The following is a comprehensive list of other causes of diabetes:
1. Genetic defects of β-cell function- Maturity onset diabetes of the young- Mitochondrial DNA mutations
2. Genetic defects in insulin processing or insulin action- Defects in proinsulin conversion- insulin gene mutations- Insulin receptor mutations
3. Exocrine pancreatic defects- Chronic pancreatitis- Pancreatectomy- Pancreatic neoplasia- Cystic fibrosis- Hemochromatosis- Fibrocalculous pancreatopathy
4. Endocrinopathies- Growth hormone excess (acromegaly)- Cushing syndrome- Hyperthyroidism- Pheochromocytoma- Glucagonoma
5. Infections- Cytomegalovirus infection- Coxsackievirus B
6. Drugs- Glucocorticoids- Thyroid hormone- β-adrenergic agonists- Statins
My method of managing DIABETES:
SIMILIMUM is selected using PHYSICAL GENERALS, MENTALS and PARTICULARS. In certain cases, it may not be single, but multiple, depending upon symptoms. Doses repeated daily for long period.

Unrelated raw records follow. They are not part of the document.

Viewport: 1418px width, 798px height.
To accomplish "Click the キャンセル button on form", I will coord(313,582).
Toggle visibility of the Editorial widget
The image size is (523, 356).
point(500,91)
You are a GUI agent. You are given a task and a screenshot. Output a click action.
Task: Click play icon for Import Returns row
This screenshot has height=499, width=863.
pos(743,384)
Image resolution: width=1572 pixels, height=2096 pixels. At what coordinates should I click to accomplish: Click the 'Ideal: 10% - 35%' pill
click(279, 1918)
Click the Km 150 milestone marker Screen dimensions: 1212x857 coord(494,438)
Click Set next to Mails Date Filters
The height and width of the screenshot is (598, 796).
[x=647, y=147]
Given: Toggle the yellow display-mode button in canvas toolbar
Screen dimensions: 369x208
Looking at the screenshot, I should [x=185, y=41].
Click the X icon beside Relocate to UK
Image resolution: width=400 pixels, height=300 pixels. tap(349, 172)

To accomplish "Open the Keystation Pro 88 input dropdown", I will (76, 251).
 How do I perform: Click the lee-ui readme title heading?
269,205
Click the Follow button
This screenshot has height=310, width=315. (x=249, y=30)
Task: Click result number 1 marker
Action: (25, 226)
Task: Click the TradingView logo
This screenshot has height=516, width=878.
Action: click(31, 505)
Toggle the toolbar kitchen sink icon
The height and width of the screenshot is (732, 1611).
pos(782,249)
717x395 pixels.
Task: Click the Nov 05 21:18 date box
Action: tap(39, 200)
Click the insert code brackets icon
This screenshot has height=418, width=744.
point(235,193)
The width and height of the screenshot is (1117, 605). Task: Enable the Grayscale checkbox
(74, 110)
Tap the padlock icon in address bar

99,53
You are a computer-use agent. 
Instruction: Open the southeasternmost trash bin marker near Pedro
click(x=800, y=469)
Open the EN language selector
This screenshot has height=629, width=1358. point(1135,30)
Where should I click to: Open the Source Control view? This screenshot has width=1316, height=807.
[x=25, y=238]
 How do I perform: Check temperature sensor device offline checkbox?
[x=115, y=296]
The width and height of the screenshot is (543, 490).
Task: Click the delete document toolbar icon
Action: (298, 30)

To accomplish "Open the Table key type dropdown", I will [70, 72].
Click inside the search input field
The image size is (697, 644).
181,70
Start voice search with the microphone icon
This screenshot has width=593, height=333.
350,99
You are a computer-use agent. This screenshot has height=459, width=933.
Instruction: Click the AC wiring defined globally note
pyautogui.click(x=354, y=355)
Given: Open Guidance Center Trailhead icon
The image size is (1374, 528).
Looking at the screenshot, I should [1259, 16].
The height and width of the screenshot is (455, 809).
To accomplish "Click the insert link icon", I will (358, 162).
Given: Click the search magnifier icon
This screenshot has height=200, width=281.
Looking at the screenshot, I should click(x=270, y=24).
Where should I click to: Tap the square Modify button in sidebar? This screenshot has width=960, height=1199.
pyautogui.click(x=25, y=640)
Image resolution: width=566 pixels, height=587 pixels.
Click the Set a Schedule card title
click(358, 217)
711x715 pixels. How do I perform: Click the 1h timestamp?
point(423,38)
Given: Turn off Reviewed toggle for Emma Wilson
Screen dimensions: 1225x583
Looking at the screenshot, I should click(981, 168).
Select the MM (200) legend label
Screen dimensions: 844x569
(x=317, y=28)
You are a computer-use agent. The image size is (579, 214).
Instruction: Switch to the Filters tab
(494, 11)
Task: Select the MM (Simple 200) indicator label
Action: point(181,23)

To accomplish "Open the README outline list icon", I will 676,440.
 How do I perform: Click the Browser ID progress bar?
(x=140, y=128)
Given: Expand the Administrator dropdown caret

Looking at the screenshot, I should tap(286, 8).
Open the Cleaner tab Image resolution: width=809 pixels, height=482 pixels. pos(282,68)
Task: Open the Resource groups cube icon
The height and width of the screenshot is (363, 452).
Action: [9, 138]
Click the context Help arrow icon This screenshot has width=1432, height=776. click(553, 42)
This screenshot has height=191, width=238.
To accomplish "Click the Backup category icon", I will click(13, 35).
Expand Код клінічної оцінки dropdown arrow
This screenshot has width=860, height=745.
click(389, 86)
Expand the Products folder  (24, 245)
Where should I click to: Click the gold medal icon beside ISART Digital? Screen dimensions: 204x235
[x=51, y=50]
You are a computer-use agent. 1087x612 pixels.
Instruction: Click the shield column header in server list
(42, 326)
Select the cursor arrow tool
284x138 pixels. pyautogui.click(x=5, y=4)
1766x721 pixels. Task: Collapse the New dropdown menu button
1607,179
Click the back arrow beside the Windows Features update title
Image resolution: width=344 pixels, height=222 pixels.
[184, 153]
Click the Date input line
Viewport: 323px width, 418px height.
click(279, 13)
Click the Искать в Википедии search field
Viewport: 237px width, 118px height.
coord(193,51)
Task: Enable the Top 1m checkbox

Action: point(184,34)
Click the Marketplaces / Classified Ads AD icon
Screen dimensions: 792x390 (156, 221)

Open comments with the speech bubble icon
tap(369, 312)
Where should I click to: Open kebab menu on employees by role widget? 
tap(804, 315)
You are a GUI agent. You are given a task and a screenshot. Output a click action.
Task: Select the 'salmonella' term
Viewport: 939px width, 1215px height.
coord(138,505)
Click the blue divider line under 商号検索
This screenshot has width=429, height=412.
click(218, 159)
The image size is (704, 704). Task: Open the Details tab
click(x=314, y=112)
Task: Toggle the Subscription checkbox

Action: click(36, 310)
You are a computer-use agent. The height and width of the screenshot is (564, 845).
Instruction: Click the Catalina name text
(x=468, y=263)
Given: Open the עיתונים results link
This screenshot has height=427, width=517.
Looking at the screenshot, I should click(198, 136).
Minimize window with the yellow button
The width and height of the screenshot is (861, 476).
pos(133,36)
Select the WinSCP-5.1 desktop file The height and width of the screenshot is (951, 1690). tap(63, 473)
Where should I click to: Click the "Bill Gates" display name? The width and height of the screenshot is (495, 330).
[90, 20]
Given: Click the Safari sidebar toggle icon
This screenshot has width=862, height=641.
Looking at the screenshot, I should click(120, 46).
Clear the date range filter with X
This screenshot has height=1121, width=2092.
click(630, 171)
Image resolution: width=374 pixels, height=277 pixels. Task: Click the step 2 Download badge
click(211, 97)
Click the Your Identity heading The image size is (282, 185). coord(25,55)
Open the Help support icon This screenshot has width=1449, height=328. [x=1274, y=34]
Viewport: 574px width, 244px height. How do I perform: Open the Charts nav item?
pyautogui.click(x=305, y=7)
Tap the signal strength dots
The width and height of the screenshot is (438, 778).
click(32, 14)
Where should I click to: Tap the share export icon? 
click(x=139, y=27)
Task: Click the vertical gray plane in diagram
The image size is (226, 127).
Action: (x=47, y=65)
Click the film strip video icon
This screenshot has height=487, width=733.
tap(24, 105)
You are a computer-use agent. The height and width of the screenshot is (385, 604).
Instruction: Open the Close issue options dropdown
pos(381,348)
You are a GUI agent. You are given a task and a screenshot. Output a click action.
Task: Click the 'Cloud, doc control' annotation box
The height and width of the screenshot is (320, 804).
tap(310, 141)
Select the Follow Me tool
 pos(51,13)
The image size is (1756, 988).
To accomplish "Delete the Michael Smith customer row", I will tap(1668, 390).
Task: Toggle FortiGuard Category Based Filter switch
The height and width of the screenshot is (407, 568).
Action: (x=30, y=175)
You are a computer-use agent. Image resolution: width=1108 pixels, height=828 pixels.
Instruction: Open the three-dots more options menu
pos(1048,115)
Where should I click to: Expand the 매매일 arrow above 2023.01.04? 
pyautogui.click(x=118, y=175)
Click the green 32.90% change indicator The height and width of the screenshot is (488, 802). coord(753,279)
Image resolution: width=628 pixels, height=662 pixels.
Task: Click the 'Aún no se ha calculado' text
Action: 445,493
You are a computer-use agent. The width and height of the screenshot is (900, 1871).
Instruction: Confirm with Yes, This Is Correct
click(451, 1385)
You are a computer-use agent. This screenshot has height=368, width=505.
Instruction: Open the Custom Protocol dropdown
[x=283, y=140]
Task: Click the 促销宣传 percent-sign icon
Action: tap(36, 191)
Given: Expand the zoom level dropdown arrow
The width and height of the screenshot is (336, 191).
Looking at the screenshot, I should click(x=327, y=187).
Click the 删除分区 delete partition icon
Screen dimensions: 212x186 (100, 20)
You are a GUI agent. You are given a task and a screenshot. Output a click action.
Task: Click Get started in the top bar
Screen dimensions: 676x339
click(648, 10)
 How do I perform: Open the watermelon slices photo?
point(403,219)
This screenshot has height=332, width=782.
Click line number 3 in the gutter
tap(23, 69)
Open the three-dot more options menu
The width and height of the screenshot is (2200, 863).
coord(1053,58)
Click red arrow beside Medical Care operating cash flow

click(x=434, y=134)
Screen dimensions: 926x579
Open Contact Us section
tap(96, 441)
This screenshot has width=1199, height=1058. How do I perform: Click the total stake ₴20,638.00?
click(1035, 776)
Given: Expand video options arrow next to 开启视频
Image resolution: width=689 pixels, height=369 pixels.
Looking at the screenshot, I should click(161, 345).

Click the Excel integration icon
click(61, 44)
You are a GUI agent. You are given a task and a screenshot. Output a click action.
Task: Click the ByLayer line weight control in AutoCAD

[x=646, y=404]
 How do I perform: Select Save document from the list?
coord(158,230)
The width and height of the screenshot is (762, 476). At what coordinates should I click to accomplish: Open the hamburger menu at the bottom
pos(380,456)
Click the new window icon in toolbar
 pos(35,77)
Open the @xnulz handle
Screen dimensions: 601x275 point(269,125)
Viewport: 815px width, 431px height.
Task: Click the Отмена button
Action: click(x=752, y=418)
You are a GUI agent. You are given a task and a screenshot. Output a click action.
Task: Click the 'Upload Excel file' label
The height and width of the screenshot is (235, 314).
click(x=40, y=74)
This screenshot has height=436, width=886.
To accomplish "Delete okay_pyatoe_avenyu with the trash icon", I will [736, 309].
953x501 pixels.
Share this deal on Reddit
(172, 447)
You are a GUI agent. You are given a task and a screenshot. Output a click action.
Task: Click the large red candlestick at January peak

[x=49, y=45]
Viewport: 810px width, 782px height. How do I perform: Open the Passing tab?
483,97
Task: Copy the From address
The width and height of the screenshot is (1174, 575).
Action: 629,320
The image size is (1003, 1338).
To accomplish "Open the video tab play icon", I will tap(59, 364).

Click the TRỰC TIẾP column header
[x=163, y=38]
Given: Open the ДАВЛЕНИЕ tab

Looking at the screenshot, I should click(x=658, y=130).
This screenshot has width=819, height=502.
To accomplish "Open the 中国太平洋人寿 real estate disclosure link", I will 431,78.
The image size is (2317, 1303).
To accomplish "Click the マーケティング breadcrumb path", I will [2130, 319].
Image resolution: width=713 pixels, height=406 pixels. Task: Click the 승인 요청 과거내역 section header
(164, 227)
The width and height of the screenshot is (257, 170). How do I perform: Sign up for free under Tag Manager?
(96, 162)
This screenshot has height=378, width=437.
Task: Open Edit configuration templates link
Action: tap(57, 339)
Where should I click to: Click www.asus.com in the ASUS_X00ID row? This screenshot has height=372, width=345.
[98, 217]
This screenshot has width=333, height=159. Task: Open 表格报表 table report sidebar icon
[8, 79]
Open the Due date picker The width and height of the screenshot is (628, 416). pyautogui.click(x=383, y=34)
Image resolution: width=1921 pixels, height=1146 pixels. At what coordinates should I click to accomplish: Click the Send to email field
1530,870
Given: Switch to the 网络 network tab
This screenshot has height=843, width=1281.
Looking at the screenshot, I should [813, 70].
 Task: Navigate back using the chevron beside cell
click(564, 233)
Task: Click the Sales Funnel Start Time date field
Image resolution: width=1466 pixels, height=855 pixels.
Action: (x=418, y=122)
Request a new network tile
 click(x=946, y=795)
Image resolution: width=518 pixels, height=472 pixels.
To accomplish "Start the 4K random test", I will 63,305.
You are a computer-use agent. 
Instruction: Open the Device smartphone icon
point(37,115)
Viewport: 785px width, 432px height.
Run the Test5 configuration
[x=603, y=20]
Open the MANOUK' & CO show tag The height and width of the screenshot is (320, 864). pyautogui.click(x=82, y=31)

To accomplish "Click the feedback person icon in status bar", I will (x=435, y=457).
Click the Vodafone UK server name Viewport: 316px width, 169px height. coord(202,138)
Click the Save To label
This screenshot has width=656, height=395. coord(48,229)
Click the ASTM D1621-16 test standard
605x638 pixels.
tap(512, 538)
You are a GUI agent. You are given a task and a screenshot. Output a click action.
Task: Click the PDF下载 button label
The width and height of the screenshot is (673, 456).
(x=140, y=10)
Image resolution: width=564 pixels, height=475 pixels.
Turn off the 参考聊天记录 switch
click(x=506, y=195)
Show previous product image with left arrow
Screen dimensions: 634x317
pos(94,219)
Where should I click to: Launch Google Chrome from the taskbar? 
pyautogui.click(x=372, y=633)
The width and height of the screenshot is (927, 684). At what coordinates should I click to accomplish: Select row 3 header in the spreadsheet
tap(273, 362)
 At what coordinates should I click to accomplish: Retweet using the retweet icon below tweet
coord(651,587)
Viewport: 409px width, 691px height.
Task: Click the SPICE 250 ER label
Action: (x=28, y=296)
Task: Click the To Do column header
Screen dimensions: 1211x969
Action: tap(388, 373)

CORTISONE 30, PITUTRIN 30, PANCREATINUM 30, INSULINUM 30, ACTH 30, THYROIDINUM 30, CARCINOCIN 30, ADRENALIN 30, SULPHUR 30 etc are also used ALONG WITH selected similimum.
In persons with genetic disposition for cancers, especially if there is such a family history, ANTIBODIES against proteins synthesized by mutant genes will be existing in their body- whether they have cancer or not. These cancer antibodies work as chronic miasm, by attacking various off-target biological molecules. In my opinion, we should consider CARCINOCIN to be included in all chronic prescriptions, especially METABOLIC diseases such as DIABETES and various AUTOIMMUNE DISEASES.
Pancreatic enzymes play a big role in destroying beta cells and producing a state of diabetes. Hence, molecular imprints of constituent molecules of pancreatic extract is expected to reverse it, if used before total destruction of beta cells. That is why PANCREATINUM 30 is incorporated in the prescription.